Quelques duos apportent un peu de fraîcheur. Axelle Red, la chanteuse aux lèvres figées, et Cerrone avec un titre disco des plus dansant. Dans un registre classique, Florent Pagny invite la soprano Patricia Petitbon pour une reprise d’un titre de feu Freddy Mercury. Avec toujours aussi peu de voix mais tellement de charisme, Yannick Noah convie Disiz la peste, qui fait honneur à son pseudonyme. "Ce soir sur scène ce n’est pas très mélangé, je suis un peu le miraculé, le rap n’a pas sa place, je ne suis invité que parce que je fais le titre Métisse avec Yannick. Les autres chanteurs, je ne les connais pas, la plupart viennent parce que c’est un gros concert, l’Afrique, on s’en fout." Un discours un peu excessif mais qui tranche avec l’avalanche de bons sentiments de la soirée.

Concernés ?

 

 Louis Bertignac, ex-Téléphone, s’en sort lui avec les honneurs en personnalisant sa version du mythique Cendrillon : "Sur ma première guitare sèche quand j’étais petit j’avais composé une chanson qui s’appelait Music must save the world [la musique doit sauver le monde]. C’est possible, va savoir ? Je trouve que c’est bien de participer. Bon, Ok, c’est récupéré comme on veux, bien sûr, on le sait, mais l’intention est belle, ça nous tire vers quelque chose de bien et ça ne peut jamais faire de mal pour l’humanité". De fait, même si la plupart des 100.000 spectateurs est venue pour tel ou tel artistes, tous connaissent les motivations du concert. Camille et Anne-Sophie ont 17 ans, elles soutiennent l’initiative : "Les artistes sont très proches des jeunes, ils peuvent faire passer des messages, les concerner".

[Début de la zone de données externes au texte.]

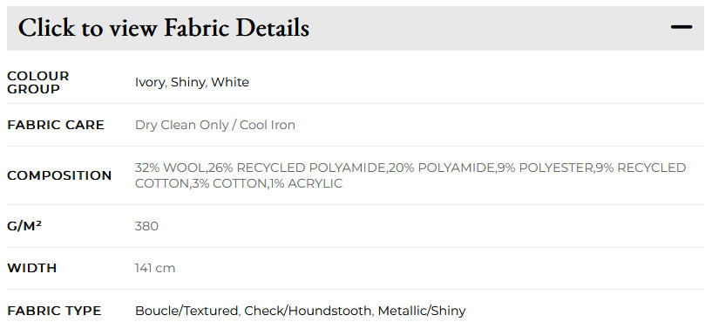The image size is (712, 329).
Task: Click the RECYCLED POLYAMIDE text in composition
Action: 310,168
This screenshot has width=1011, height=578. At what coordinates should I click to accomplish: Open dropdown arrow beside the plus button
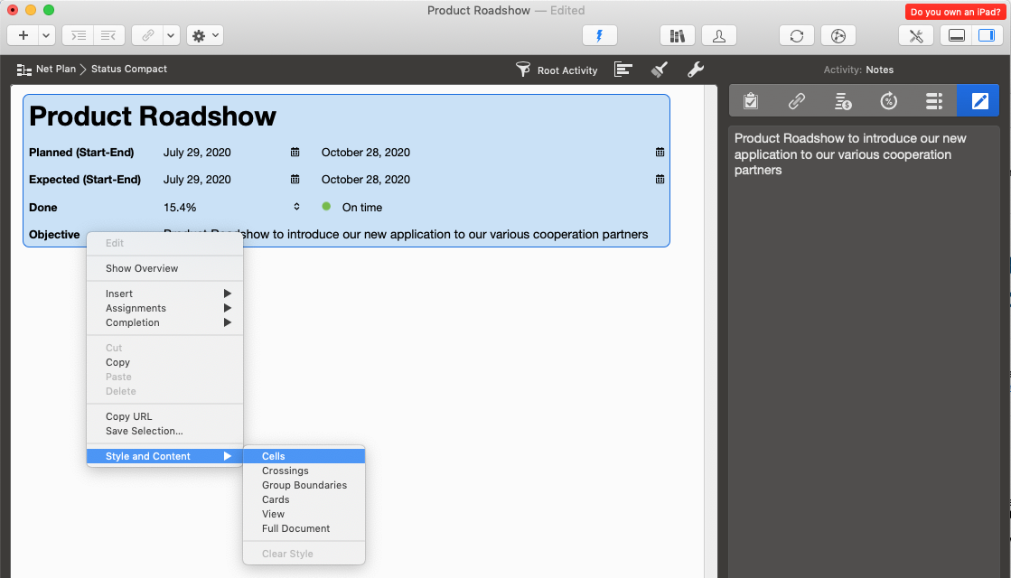point(45,35)
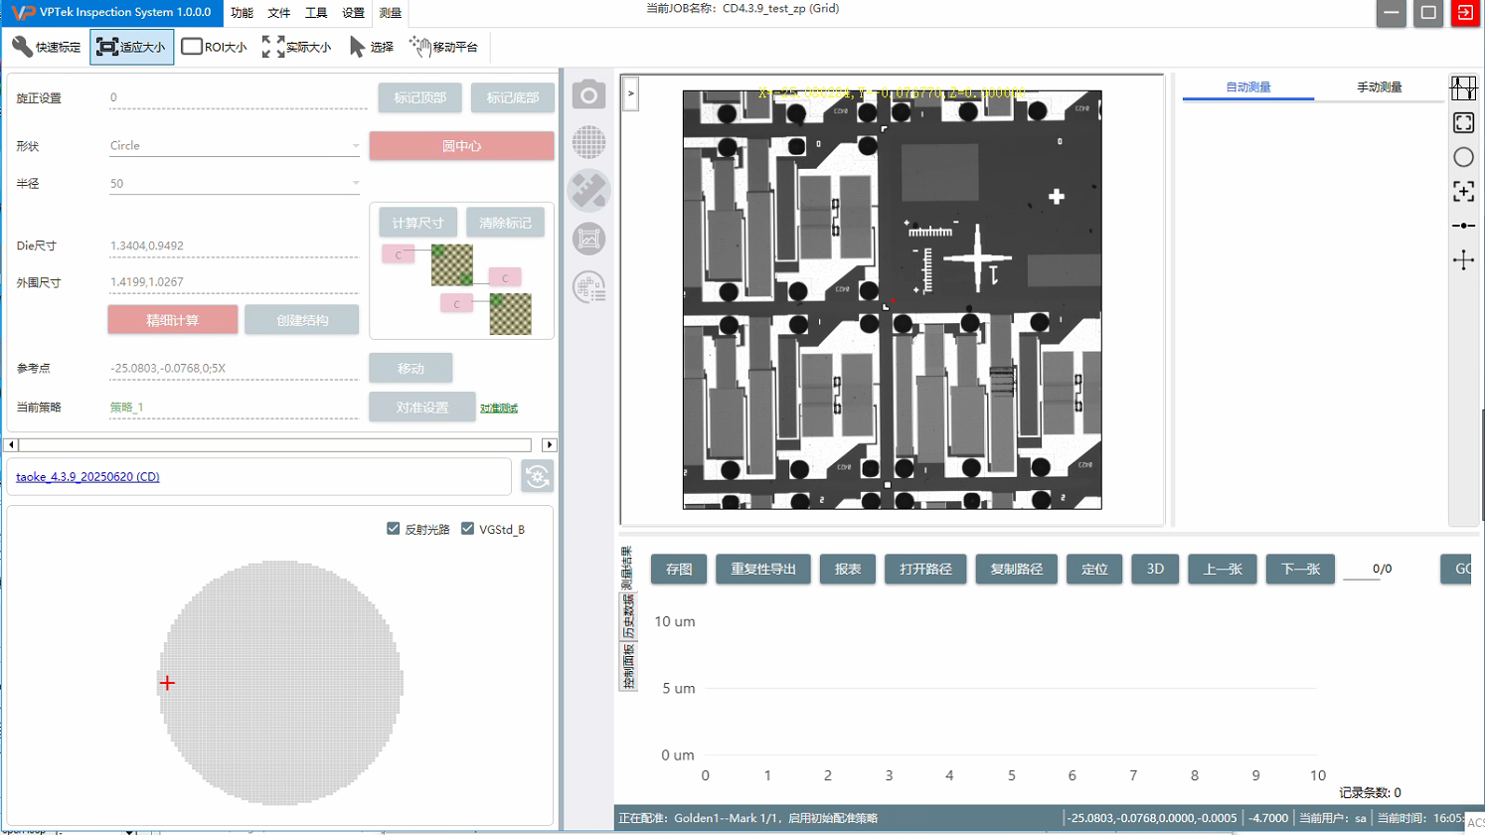Open the taoke_4.3.9_20250620 (CD) link
The width and height of the screenshot is (1485, 835).
click(87, 477)
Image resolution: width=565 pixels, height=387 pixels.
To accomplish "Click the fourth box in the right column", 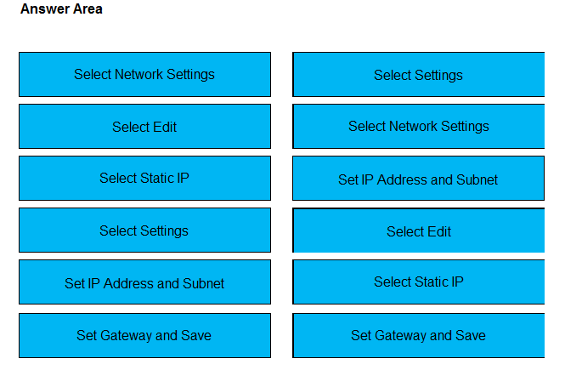I will [418, 230].
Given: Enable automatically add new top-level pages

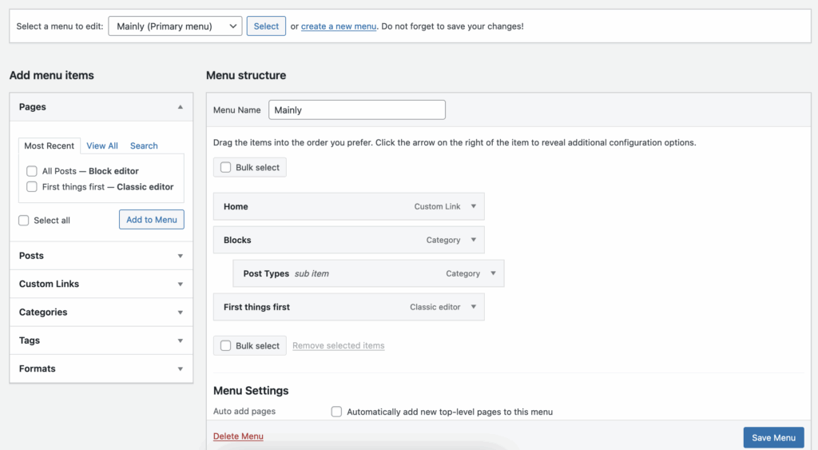Looking at the screenshot, I should click(x=336, y=412).
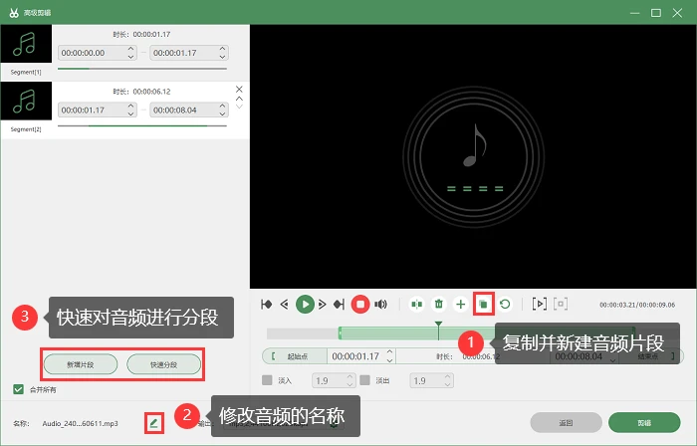Toggle the 合并所有 checkbox
Image resolution: width=697 pixels, height=446 pixels.
click(x=18, y=389)
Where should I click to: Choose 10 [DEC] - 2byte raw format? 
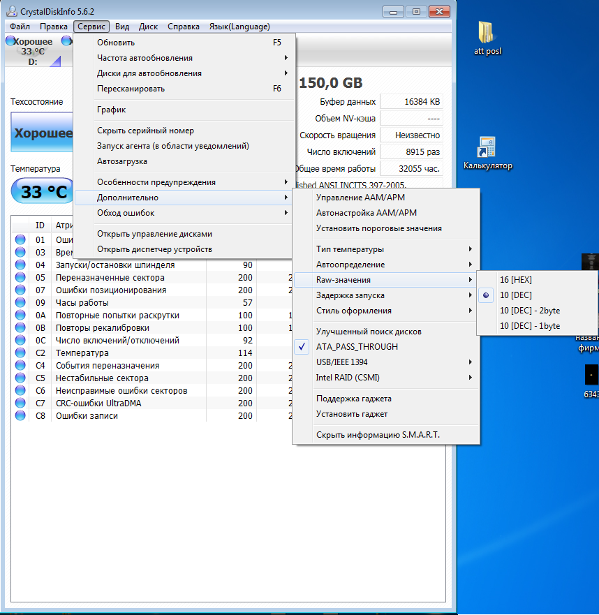(529, 311)
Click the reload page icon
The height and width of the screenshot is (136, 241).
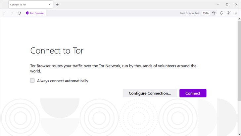tap(19, 13)
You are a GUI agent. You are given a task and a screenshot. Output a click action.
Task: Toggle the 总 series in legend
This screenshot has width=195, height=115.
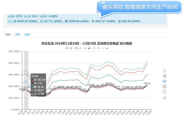pyautogui.click(x=69, y=48)
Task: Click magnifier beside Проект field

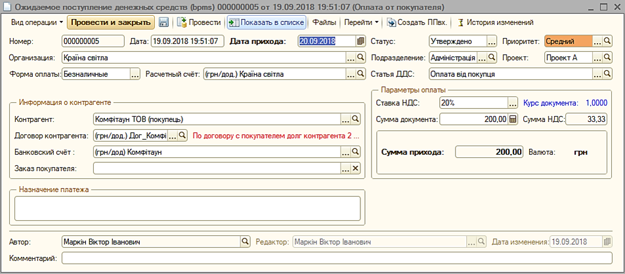Action: (x=607, y=58)
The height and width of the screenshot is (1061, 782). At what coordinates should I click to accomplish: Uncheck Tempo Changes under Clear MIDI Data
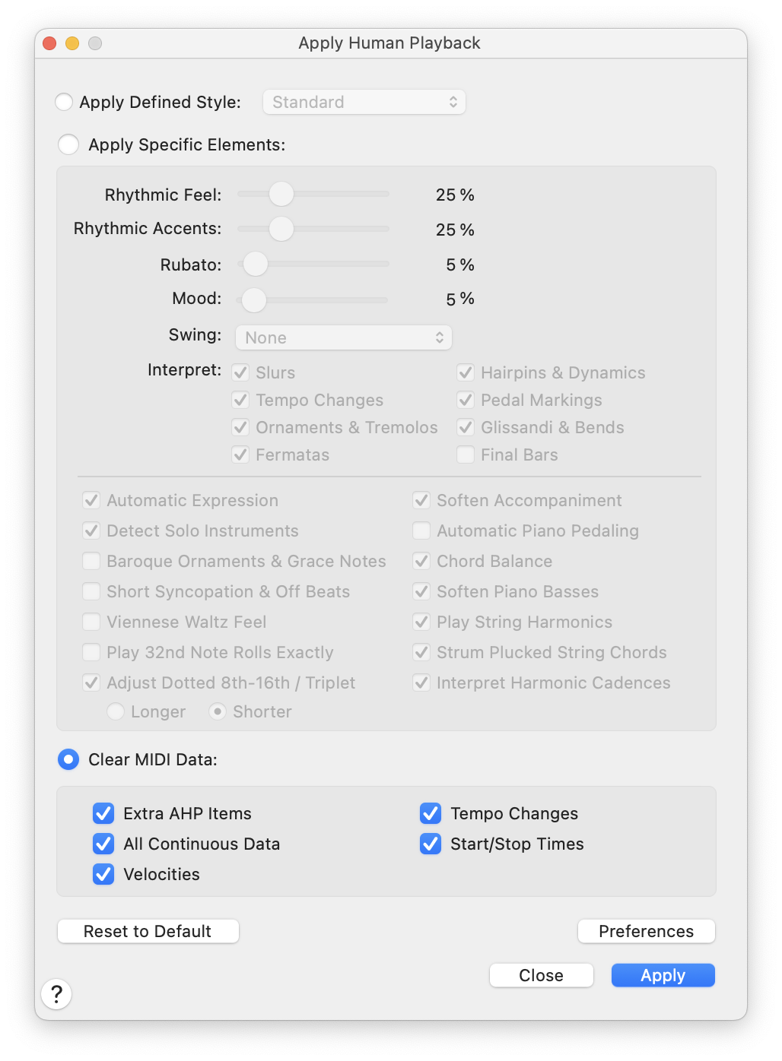(x=431, y=813)
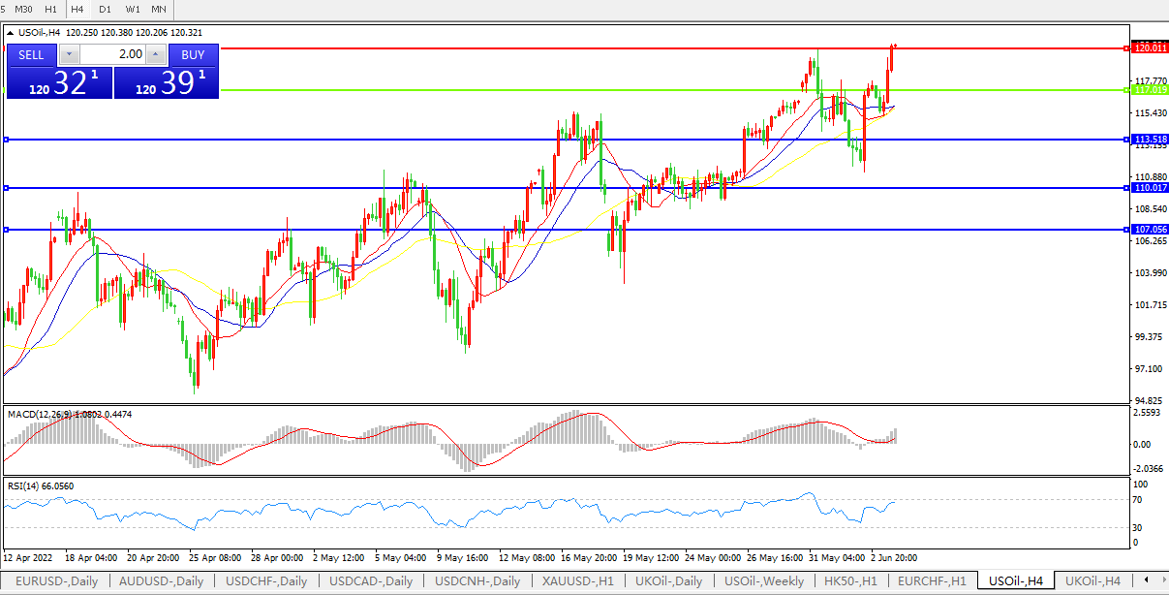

D’autres restent dubitatifs, trouvant l’idée louable mais un peu vaine : "Ce n’est pas en venant à un concert que l’on va changer le monde. Ce serait un peu trop facile" assène David, un Parisien de 22 ans "pas plus impliqué que ça". Après le concert, les débats portent effectivement plus sur les courtes prestations de Placebo ou The Cure, la chaleur, l’attente que sur la situation de l’Afrique. En utilisant la musique comme vecteur, Bob Geldof a certainement réussi un beau coup médiatique. Reste maintenant à savoir s’il peut porter ses fruits... Essayer, c’est déjà pas mal, non ?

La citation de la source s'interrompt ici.